Teaching Indigenous History and Literacy with Primary Sources

AHA Session 21
Thursday, January 6, 2022: 1:30 PM-3:00 PM
Preservation Hall, Studio 2 (New Orleans Marriott, 2nd Floor)
Kevin P. Bower, Nebraska Wesleyan University
Iain Anderson, Northeastern State University
Trico Blue, Tahlequah Middle School
Christopher H. Clark, University of North Dakota
Farina King, Northeastern State University

Session Abstract

This roundtable unpacks a collaboration between historians, a scholar of Native American Studies, a social studies curriculum expert, and a middle school teacher. The panelists will discuss their journey to support secondary education instructors with learning resources that integrate Indigenous primary sources and historical inquiry.
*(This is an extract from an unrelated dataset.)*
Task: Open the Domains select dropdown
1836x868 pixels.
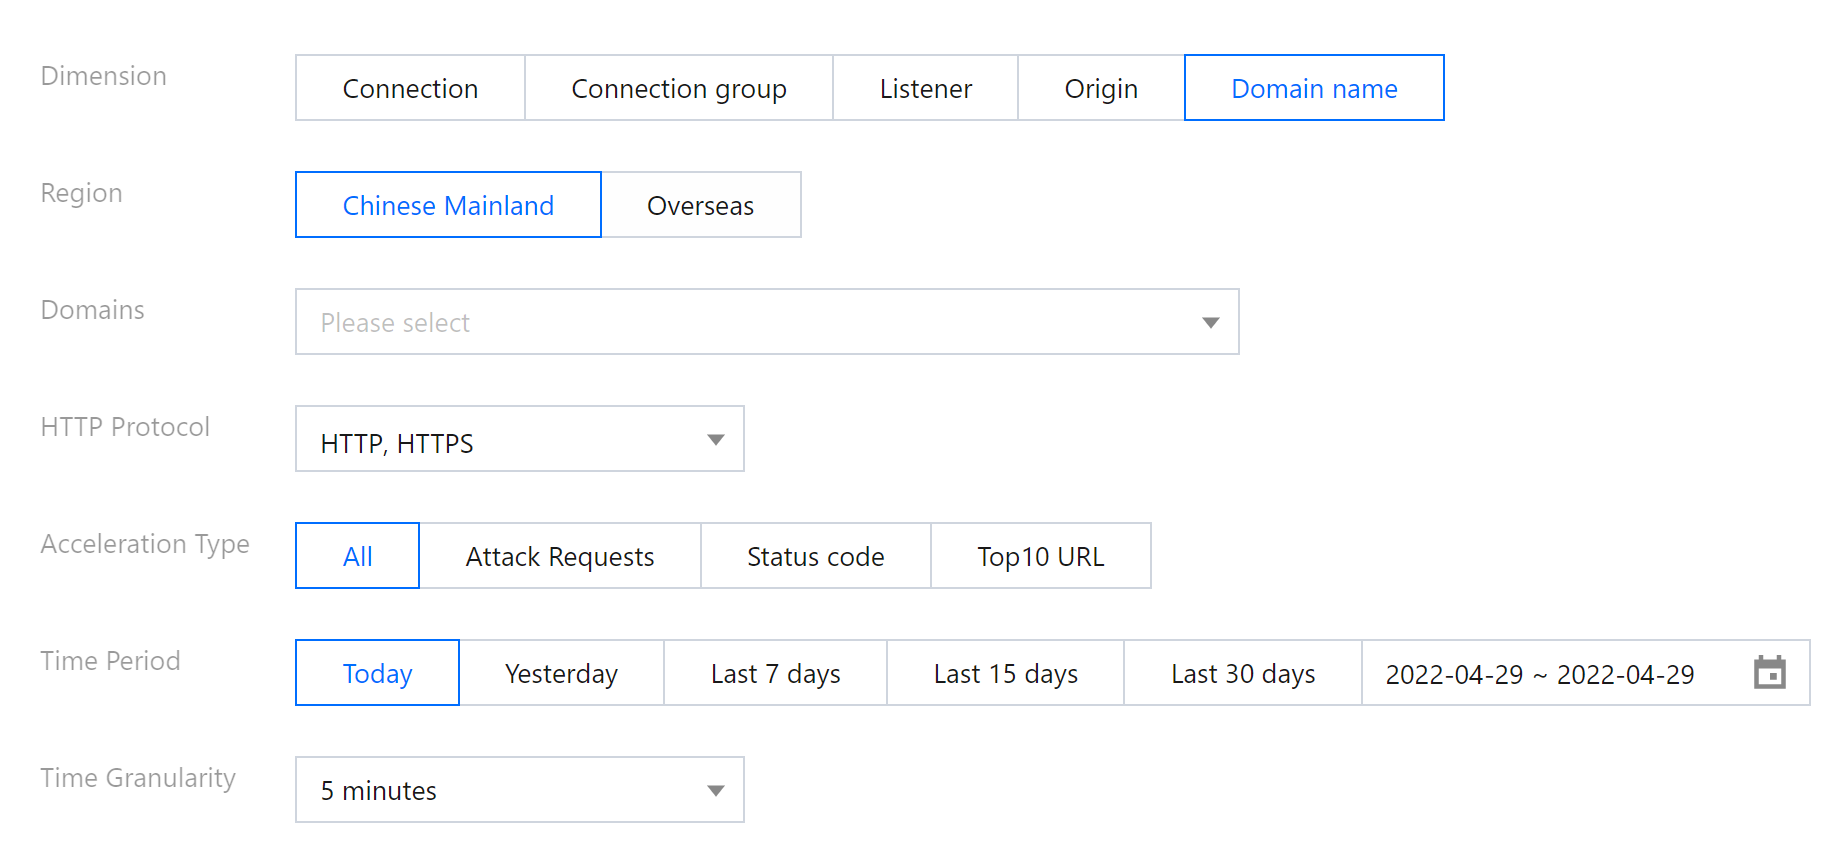Action: point(766,322)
Since 2018, the Indigenous History and Literacy Project (IHLP) at Northeastern State University in Oklahoma has brought professional development in social studies pedagogy to 4-12 grade educators interested in building active learning history lessons, improving reading comprehension, and developing resources that speak to the Native identities of their students and region. IHLP has developed and delivered learning resources and workshops for teachers and students from across northeastern Oklahoma. As part of its current research project, investigators observe and assess how cooperating secondary school educators teach with IHLP learning resources and evaluate the work produced by their students.

In this roundtable, panelists talk about the challenges and possibilities of developing a project that has especially focused on Cherokee histories affiliated with Northeastern State University, which was initially established by the Cherokee Nation as the Cherokee National Female Seminary in the mid-nineteenth century. Lesson plans and sources have focused on federal Indian boarding schools, the Cherokee National Female Seminary, and Cherokee engagement with both the Union and Confederacy during the Civil War in Indian Territory. In particular, the roundtable engages the search for sources that project Indigenous voices, and the participants’ desire to showcase the heterogeneity of Native American experience. It charts the project members’ endeavors to reconcile historical thinking pedagogy with Indigenous educational ways and the impact of COVID-19 on the project design.

Drawing upon their experiences developing the Indigenous History and Literacy Project, participants will share insights, strategies, and resources for finding, selecting, and teaching sources by Indigenous peoples. They will illustrate their roundtable with learning resources developed for the IHLP and share preliminary research findings based on their deployment of these lessons in the middle school classroom.